If you look at Britain from the air, it seems inconceivable that we don’t produce most of our own food here. The landscape is overwhelmingly green; the cities tiny in comparison with the irregular patchwork of fields stretching from coast to coast. Seventy per cent of the nation consists of farmland – so if we’re not going to grow food in it any more, what exactly are we going to do with it? One answer, according to the Curry Report, is to make it somewhere nice for city-dwellers to spend their weekends:

 

In a small island, a rich and varied countryside is a precious resource for us all – including those who are not privileged to live there. An antidote to busy modern life. A place for Sunday walks; a chance to ‘recharge the batteries’ surrounded by nature.
71

 

All well and good – except that, after years of being adapted to produce large quantities of food as cheaply and efficiently as possible, the British countryside doesn’t have a huge amount of ‘nature’ left in it:

 

Beyond any doubt the main cause of this decay has been the rise of modern, often more intensive, farming techniques. Agriculture was once environmentally benign, and a healthy and attractive countryside was a relatively cost-free by-product. The practices that delivered this benefit for society are often not now economic. Farming practice and the familiar English landscape have diverged.
72

 

The solution, concluded the report, was to stop subsidising farmers to produce food, and pay them to manage the countryside instead.
Which is where we are now. In 2005, the government ‘decoupled’ farming subsidies from food production. From now on, instead of being paid to grow food, farmers would be paid to prettify the countryside and encourage wildlife. They would be given a flat rate according to the size of their farm, and could apply for bonus payments for providing wildlife habitats, planting woodland and hedgerows and so on. So there you have it. In modern Britain, an attractive countryside is worth paying for, but local food isn’t.

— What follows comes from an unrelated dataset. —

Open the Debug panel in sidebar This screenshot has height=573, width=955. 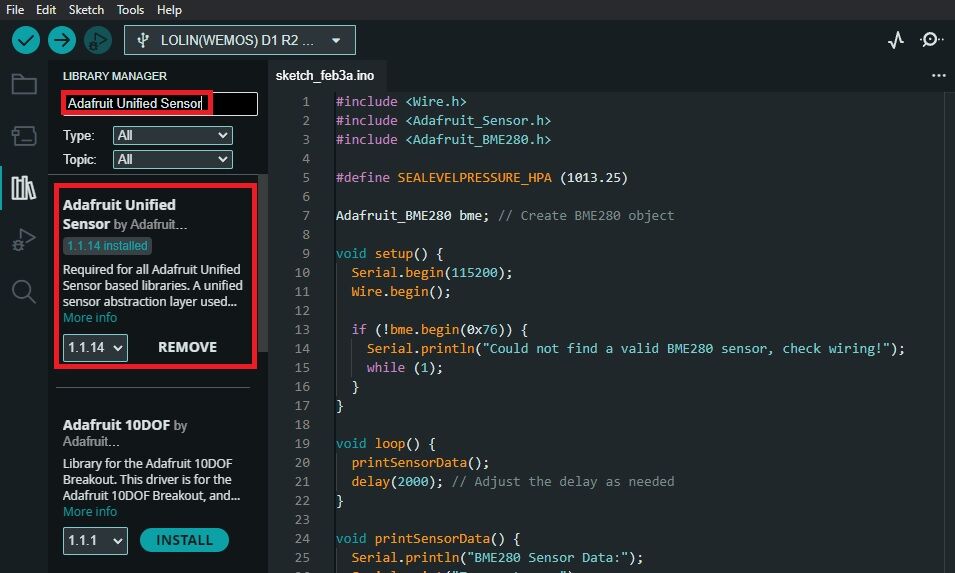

Which, when you think about it, makes no sense at all. The British countryside is a working landscape, the product of countless agricultural revolutions driven by urban demand. It is a landscape made by food, and those parts of it we find pretty are mostly the accidental by-products of the way we farmed in the past. The Curry Report insists that ‘the countryside is not a rural Disneyland’, yet its recommendations are likely to produce just that. It is all very well – indeed highly desirable – to have a rural landscape teeming with wildlife, but without food production alongside it, such a landscape would not only be fake, it would be unsustainable. The report says it wants to reconnect food production with the countryside, but is silent on the question of how that is to be achieved, when most of the food we eat in Britain today produces anything but beauty – hell on earth, more like. If we want a rich and varied landscape on our doorstep, we are going to have to start eating as though we mean it.